La causa judicial que investiga el presunto desvío de fondos públicos hacia la cooperativa Viento Sur dio un giro clave este miércoles en Neuquén: el Ministerio Público Fiscal amplió la formulación de cargos e imputó a dos exministros provinciales por su presunta responsabilidad en una maniobra que habría provocado un perjuicio al Estado de $1.208.657.600 a valores históricos.
La acusación fue presentada por el fiscal jefe Pablo Vignaroli junto a la fiscal del caso Rocío Rivero, con el acompañamiento de la Fiscalía de Estado, que adhirió a los planteos del Ministerio Público y respaldó las medidas solicitadas ante la Justicia.
Hasta ahora, la investigación tenía como principales imputados a integrantes de la cooperativa Viento Sur, señalados por el uso indebido de fondos otorgados a través del “Programa de Acciones de Fortalecimiento para la Capacitación de Integrantes de las Organizaciones de la Sociedad Civil”, creado en 2022 por el entonces Ministerio de Desarrollo Social y Trabajo. Sin embargo, la nueva reformulación incorporó a quienes autorizaron los desembolsos desde la estructura estatal.
Exministros bajo sospecha
Los exministros Orlando Abel Di Luca y Germán Chapino fueron imputados como coautores de administración fraudulenta agravada contra la administración pública e incumplimiento de los deberes de funcionario público.
Según la fiscalía, ambos habrían autorizado pagos mensuales a la cooperativa sin verificar requisitos básicos exigidos por el propio programa oficial. Entre esas condiciones figuraban controles previos obligatorios, como la acreditación de autoridades, la presentación de planes de acción, padrones verificables de beneficiarios y la certificación de capacitaciones efectivamente realizadas.
Para los investigadores, esos controles no solo eran formales sino esenciales para garantizar el destino social de los fondos. Sin embargo —sostiene la acusación— los desembolsos continuaron aun cuando las rendiciones presentaban inconsistencias, estaban incompletas o directamente no existían.
Uno de los puntos más sensibles del expediente es que los pagos comenzaron el 18 de julio de 2022, incluso antes de la firma del decreto que creó el programa, y se extendieron hasta diciembre de 2023, configurando lo que la fiscalía describe como una maniobra sostenida en el tiempo.
Advertencias ignoradas
La investigación también pone el foco en los controles internos del Estado.
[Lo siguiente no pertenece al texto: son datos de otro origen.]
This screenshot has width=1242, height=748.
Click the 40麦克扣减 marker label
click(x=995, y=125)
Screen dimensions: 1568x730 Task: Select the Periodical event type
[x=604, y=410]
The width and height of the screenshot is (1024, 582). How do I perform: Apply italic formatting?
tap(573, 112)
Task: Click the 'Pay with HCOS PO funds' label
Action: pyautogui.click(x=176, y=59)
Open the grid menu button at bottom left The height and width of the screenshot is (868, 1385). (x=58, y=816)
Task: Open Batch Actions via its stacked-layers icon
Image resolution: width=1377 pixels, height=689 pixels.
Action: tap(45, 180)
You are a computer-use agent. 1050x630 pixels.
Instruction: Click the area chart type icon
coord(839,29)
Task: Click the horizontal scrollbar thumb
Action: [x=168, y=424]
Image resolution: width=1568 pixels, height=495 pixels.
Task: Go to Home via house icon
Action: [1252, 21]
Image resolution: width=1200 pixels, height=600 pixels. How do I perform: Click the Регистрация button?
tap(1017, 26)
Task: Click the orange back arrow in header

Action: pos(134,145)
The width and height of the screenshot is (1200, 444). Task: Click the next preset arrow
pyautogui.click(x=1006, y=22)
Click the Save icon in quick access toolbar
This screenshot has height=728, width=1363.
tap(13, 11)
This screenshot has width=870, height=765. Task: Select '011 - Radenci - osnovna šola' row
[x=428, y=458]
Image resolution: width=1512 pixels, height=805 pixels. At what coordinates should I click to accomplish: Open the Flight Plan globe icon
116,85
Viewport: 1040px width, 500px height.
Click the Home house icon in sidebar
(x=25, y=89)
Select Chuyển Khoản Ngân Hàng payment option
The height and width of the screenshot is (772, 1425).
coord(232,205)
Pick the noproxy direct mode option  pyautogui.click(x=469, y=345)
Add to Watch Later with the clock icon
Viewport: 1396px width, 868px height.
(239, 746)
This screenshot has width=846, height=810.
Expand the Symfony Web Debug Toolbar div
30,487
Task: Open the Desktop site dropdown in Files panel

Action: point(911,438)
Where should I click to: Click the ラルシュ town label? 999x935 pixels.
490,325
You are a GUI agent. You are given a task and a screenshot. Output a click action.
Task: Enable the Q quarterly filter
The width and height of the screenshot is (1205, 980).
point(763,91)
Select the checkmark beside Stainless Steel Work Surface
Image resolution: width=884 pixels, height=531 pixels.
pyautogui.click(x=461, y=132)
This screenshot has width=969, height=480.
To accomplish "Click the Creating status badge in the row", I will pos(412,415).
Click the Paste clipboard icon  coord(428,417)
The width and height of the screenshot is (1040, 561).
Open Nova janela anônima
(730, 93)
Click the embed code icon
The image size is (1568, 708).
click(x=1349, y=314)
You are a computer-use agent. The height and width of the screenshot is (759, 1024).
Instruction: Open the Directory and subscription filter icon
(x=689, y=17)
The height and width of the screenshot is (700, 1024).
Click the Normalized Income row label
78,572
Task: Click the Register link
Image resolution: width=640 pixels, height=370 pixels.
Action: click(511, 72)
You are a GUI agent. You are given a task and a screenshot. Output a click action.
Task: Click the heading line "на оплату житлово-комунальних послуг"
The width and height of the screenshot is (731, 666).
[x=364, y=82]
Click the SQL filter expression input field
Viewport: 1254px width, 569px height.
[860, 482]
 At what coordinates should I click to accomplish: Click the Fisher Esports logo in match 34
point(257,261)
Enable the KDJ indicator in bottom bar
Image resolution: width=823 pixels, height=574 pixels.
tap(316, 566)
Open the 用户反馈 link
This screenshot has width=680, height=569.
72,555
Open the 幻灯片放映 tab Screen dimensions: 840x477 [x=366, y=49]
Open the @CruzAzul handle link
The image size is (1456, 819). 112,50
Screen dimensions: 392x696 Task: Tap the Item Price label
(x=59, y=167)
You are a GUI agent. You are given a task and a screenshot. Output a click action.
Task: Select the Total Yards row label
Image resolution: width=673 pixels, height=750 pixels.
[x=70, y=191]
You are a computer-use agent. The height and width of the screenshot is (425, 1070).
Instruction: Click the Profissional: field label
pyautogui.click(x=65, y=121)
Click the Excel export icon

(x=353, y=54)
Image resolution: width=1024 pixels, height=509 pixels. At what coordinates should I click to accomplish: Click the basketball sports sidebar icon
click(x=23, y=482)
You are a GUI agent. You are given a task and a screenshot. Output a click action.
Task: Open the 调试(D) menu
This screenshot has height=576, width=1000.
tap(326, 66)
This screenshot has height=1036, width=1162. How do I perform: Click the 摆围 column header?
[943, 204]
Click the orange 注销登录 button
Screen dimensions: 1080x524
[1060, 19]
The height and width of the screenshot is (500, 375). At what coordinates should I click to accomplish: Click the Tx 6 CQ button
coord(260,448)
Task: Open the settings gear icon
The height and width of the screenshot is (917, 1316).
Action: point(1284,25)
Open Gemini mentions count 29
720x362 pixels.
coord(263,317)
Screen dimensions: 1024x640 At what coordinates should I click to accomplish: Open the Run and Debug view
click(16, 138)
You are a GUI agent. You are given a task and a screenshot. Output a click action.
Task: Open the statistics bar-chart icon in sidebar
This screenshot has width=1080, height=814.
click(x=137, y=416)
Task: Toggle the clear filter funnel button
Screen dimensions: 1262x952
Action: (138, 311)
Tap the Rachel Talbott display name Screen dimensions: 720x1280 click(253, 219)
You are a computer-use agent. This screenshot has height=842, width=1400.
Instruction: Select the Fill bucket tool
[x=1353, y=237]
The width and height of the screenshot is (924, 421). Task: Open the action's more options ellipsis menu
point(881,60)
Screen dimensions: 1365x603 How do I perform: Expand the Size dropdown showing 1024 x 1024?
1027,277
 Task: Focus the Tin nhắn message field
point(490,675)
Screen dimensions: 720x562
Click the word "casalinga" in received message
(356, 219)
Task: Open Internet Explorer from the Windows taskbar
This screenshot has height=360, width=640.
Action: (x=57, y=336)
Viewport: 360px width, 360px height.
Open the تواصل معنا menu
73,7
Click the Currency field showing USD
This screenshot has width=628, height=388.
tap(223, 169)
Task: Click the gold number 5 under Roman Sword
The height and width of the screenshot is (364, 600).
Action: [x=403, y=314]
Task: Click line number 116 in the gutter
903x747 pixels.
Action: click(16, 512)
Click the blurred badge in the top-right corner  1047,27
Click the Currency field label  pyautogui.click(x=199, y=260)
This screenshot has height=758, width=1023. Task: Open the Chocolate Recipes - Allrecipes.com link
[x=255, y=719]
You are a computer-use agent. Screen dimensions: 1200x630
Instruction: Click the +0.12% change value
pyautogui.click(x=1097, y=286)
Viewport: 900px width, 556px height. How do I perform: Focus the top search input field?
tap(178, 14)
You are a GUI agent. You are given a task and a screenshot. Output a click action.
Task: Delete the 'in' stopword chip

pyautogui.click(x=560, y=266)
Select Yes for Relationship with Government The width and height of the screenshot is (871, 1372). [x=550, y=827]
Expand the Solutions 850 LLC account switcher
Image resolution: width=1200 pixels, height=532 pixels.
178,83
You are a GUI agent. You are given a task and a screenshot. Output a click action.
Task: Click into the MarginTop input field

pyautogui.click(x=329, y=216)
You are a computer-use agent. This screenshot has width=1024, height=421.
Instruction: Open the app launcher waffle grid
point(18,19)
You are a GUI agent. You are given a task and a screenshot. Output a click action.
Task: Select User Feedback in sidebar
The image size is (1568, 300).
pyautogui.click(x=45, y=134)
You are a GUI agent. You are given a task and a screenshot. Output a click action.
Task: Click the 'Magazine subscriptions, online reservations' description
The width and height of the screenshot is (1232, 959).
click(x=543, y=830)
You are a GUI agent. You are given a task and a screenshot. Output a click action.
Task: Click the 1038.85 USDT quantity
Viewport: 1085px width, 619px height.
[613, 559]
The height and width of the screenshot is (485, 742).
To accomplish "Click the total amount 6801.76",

De acuerdo con la acusación, la Contaduría General de la Provincia emitió dictámenes desfavorables durante distintos períodos analizados, señalando irregularidades en los procesos administrativos.
Pese a esas observaciones técnicas, los pagos continuaron realizándose, un elemento que para los fiscales refuerza la hipótesis de un esquema de desvío sistemático de fondos públicos mediante abuso de funciones y omisión deliberada de controles.
Una maniobra “única y continuada”
Desde el punto de vista jurídico, el Ministerio Público Fiscal encuadró los hechos como un único plan delictivo ejecutado de manera continuada entre julio de 2022 y diciembre de 2023. La acusación sostiene que los exfuncionarios tenían dominio funcional del hecho al ordenar los pagos y habilitar la disposición de los recursos estatales, lo que habría permitido concretar la defraudación.
En paralelo, tres integrantes de la cooperativa fueron señalados también como coautores por solicitar y administrar los fondos con conocimiento de su destino específico, presentando rendiciones con comprobantes que no coincidían con movimientos bancarios, duplicación de gastos y omisiones consideradas deliberadas.
Otros tres particulares fueron imputados como partícipes necesarios por haber recibido dinero sin contraprestación, integrando —según la hipótesis fiscal— el circuito que posibilitó el perjuicio patrimonial.
Embargos y avance de la causa
Tras el pedido de la fiscalía, el magistrado interviniente dispuso la inhibición general de bienes de los dos exministros recientemente imputados, una medida cautelar que ya alcanzaba al resto de los acusados.
La reformulación de cargos también ajustó el monto del perjuicio económico investigado, que inicialmente había sido estimado en más de $1.341 millones, luego de excluir períodos que finalmente no quedaron comprendidos en la pesquisa.
Para el Ministerio Público Fiscal, la actuación coordinada entre funcionarios y particulares habría frustrado la finalidad social del programa estatal, transformándolo en un mecanismo de desvío de recursos públicos que ahora se investiga como uno de los expedientes de presunta corrupción administrativa más relevantes de los últimos años en la provincia.